### Written task
Copy out the lines of the material below word for word, leaving out the pictures.

--- BEGIN Stored records ---

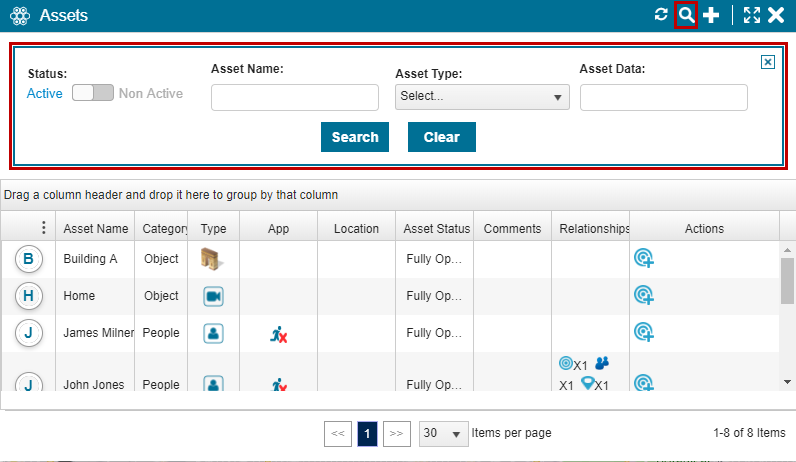Sort by the Asset Status column header
Screen dimensions: 796x462
pyautogui.click(x=436, y=228)
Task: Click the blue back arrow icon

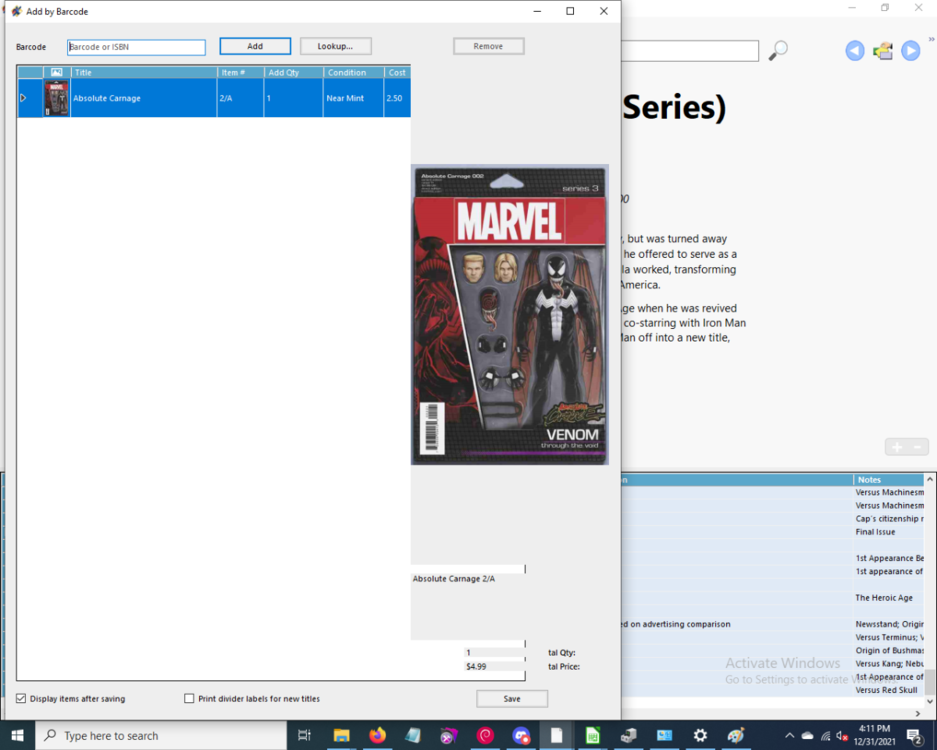Action: click(x=855, y=51)
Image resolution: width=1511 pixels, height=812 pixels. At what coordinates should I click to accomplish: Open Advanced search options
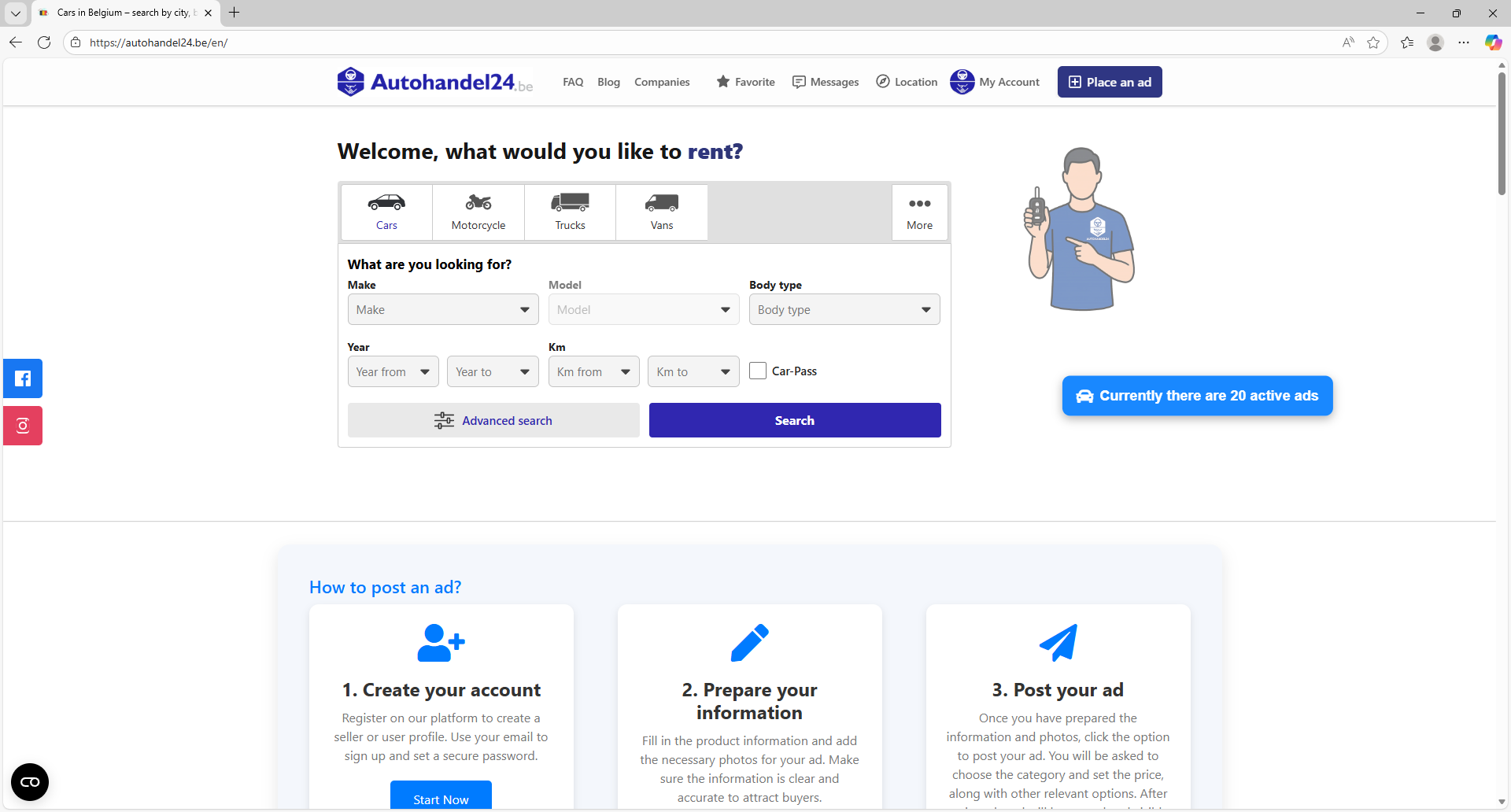[493, 421]
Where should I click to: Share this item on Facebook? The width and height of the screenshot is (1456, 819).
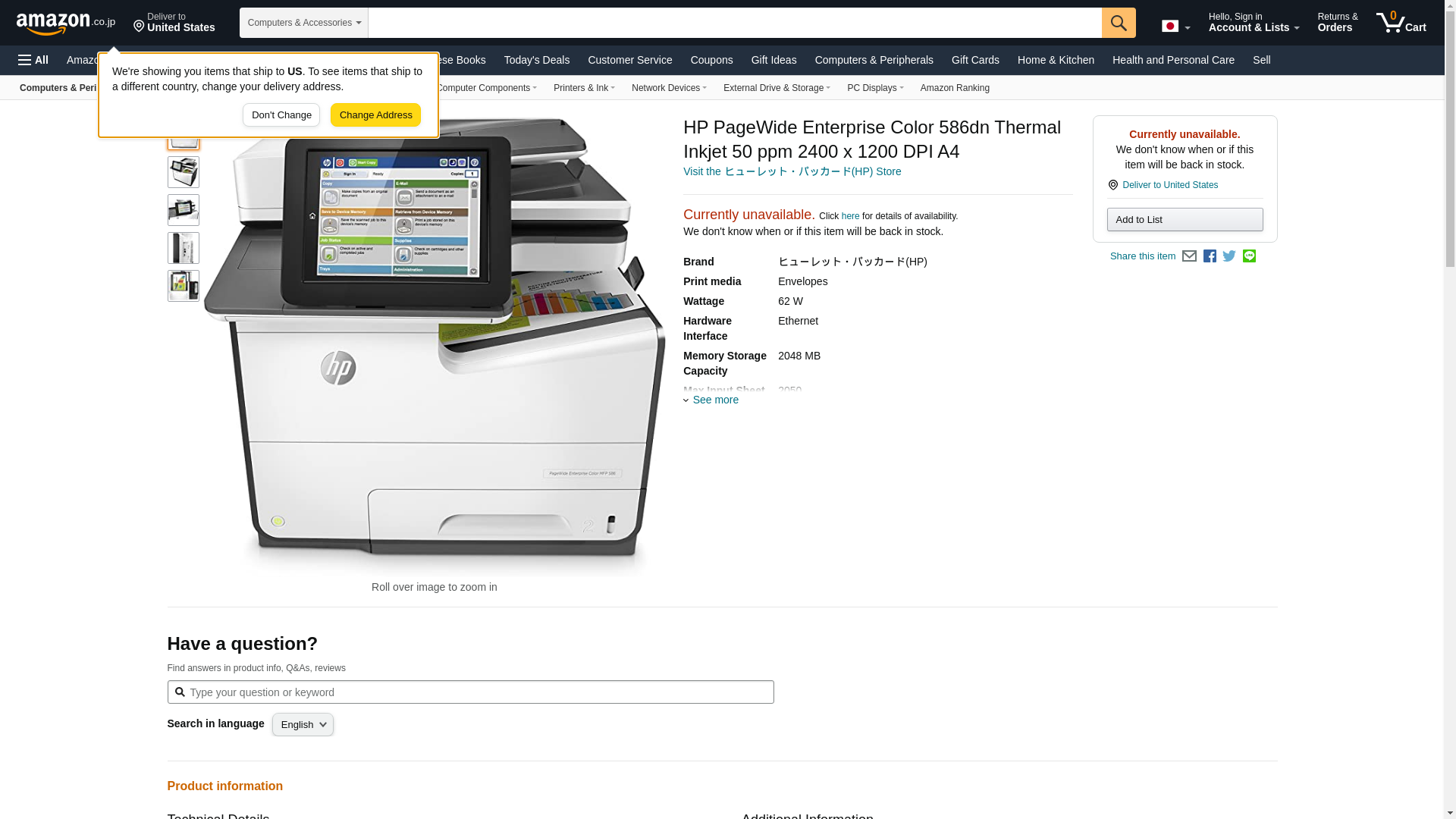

--- END Stored records ---

### Reply
Sort by the Asset Status column header
Screen dimensions: 796x462
pyautogui.click(x=436, y=228)
Task: Click the blue back arrow icon

Action: click(x=855, y=51)
Image resolution: width=1511 pixels, height=812 pixels. At what coordinates should I click to accomplish: Open Advanced search options
[493, 421]
Where should I click to: Share this item on Facebook? The width and height of the screenshot is (1456, 819).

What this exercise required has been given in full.